Seven out of the 10 families could be grouped into two clusters: the well-known ST8 (USA300) clone and the ST59 CA-MRSA clone. Remarkably, all MRSA strains with ST8 were spa type t008, SCCmec type IV, AGR type 1, and LukED positive (families 2, 4, 5, and 8). The PFGE types of the ST8 MRSA strains were 46, 206, and 218. These PFGE types are closely related (≥80%), indicating a clonal relatedness. This PFGE cluster is identical to the well-known PFGE USA300 CA-MRSA clone, which has been found in several outbreaks in the United States. Our findings confirm the recently described transatlantic spread of the USA300 clone (20, 26). A second MRSA cluster was also detected; the MRSA strains of families 1, 3, and 6 seemed to be related to each other as well. The MRSA strains in this cluster were ST59, either spa type t437 or spa type t441 (two closely related spa types), SCCmec type V or nontypeable, AGR type 1, and SEB positive. MRSA ST59 is also a well-known CA-MRSA which has been found in different parts of the world (8, 17, 25). MRSA ST80 was only found in one family. The ST80-IV clone is a well-known CA-MRSA in Europe (25, 27) and was also found in familial transmissions in Denmark (21).

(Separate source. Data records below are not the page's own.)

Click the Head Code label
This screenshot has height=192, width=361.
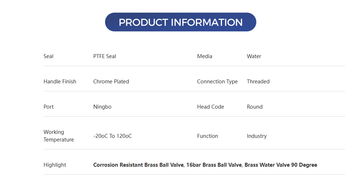point(210,107)
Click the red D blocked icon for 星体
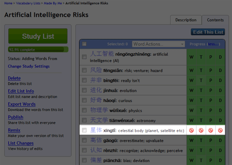Screen dimensions: 232x165 pos(220,131)
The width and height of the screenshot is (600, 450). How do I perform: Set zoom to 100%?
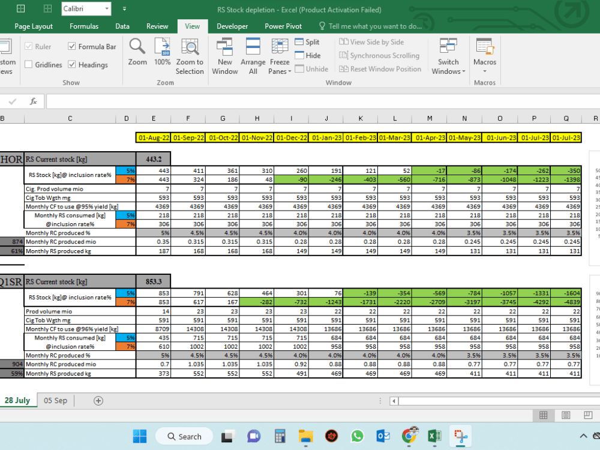(x=162, y=54)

In conclusion, transmission of community-acquired MRSA outside the healthcare setting poses a threat to public health and may be a serious problem in containing the spread of MRSA. This report demonstrates that family members can serve as reservoirs of PVL-positive MRSA and that transmission can occur among family members. The prevalence of family transmission is probably much higher than that described in this study because family members of a patient are not routinely tested for MRSA colonization. In 7 of the 10 families, young children no more than 8 years old were involved. When a child gets pneumonia, possibly preceded by flu-like symptoms, it is important to consider MRSA infection especially when one of the family members is known to be MRSA positive.